Yesus tidak merampas atau membungkam
kehendak bebas dan rasio manusia, Yesus
sebaliknya menolong kehendak bebas dan rasio manusia (para murid-Nya) dari
kebodohan dan ketakberdayaan, kala berhadapan dengan kebenaran yang teramat
megah, luhur dan kudus. Mari kita lihat sebuah
peristiwa yang memperlihatkan hal
ini sebagaimana dicatat oleh Injil Lukas
:
Lukas 24:44-45 “Ia berkata kepada mereka: "Inilah perkataan-Ku, yang telah Kukatakan kepadamu ketika Aku masih bersama-sama dengan kamu, yakni bahwa harus digenapi semua yang ada tertulis tentang Aku dalam kitab Taurat Musa dan kitab nabi-nabi dan kitab Mazmur. Lalu Ia membuka pikiran mereka, sehingga mereka mengerti Kitab Suci.”
Yesus sedang menjelaskan
semua hal yang harus digenapi, TENTANG
DIRI YESUS, sebagaimana tertulis dalam
kitab Taurat Musa dan kitab nabi-nabi
dan kitab Mazmur. APA YANG MENAKJUBKAN dari nas ini? Yang membuat saya takjub
bahwa Yesus tidak mengandalkan kecakapan-Nya dalam menyampaikan KEBENARAN, dan
DIA juga TIDAK MENGANDALKAN kemampuan nalar dan kehendak bebas para murid-Nya
untuk memutuskan apakah penjelasan Yesus
itu rasional atau tidak sehingga dapat dipahami! Apa yang Yesus lakukan adalah
: IA MEMBUKA
PIKIRAN MEREKA, SEHINGGA MEREKA MENGERTI KITAB SUCI!
Apa sih yang harus
mereka mengerti sehingga YESUS HARUS/MUTLAK PERLU MEMBUKA PIKIRAN MEREKA
terlebih dahulu? Inilah hal-hal yang tidak bisa tidak, perlu BANTUAN YESUS
dengan cara membuka pikiran mereka :
- Mesias harus menderita dan bangkit dari antara orang mati pada hari yang ketiga (Yohanes 24:46)

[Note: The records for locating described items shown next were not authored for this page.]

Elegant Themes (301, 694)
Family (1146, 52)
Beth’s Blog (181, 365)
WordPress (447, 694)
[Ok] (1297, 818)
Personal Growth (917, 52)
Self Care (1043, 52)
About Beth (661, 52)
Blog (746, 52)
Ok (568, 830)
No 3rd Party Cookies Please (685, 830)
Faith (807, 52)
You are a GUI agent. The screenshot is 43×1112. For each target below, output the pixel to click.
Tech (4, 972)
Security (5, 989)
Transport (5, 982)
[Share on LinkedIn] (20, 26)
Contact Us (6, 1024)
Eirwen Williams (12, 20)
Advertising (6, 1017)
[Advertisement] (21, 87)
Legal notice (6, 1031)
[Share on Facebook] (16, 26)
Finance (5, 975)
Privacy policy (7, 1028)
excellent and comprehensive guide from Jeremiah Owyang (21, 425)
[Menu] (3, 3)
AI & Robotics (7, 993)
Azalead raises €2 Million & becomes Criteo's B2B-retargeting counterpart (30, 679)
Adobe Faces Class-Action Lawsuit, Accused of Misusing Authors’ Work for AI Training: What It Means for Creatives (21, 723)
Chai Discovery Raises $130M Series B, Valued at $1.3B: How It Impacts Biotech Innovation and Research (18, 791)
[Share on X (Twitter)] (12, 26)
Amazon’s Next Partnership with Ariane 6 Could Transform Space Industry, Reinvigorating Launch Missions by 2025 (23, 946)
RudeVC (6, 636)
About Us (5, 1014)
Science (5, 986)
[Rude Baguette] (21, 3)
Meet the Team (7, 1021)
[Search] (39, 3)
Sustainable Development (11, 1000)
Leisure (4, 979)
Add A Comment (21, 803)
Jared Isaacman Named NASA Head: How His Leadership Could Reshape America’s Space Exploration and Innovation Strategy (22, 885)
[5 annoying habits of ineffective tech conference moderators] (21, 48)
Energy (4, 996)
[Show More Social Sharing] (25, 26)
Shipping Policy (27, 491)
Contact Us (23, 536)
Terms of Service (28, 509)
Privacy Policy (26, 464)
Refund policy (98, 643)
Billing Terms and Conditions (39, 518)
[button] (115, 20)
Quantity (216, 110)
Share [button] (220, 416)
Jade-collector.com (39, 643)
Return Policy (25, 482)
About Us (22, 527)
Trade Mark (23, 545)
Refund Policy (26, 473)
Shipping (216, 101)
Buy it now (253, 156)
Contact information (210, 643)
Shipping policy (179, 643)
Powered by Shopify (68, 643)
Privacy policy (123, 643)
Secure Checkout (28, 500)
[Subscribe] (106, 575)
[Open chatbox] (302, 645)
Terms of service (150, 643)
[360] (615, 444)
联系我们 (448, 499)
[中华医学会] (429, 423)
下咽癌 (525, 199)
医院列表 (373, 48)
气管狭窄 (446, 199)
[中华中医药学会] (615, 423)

- dalam nama-Nya berita tentang pertobatan dan pengampunan dosa harus disampaikan kepada segala bangsa, mulai dari Yerusalem (Yohanes 24:47)
Bukankah ini mengenai karya penebusan yang dikerjakan
oleh Yesus Kristus dan mengenai
pemberitaan Injil? Jika para murid tidak dapat mengandalkan kehendak bebas dan
kemampuan rasionalnya, SEBELUM TERLEBIH DAHULU DIBUKAKAN OLEH YESUS, bukankah terlebih lagi kita?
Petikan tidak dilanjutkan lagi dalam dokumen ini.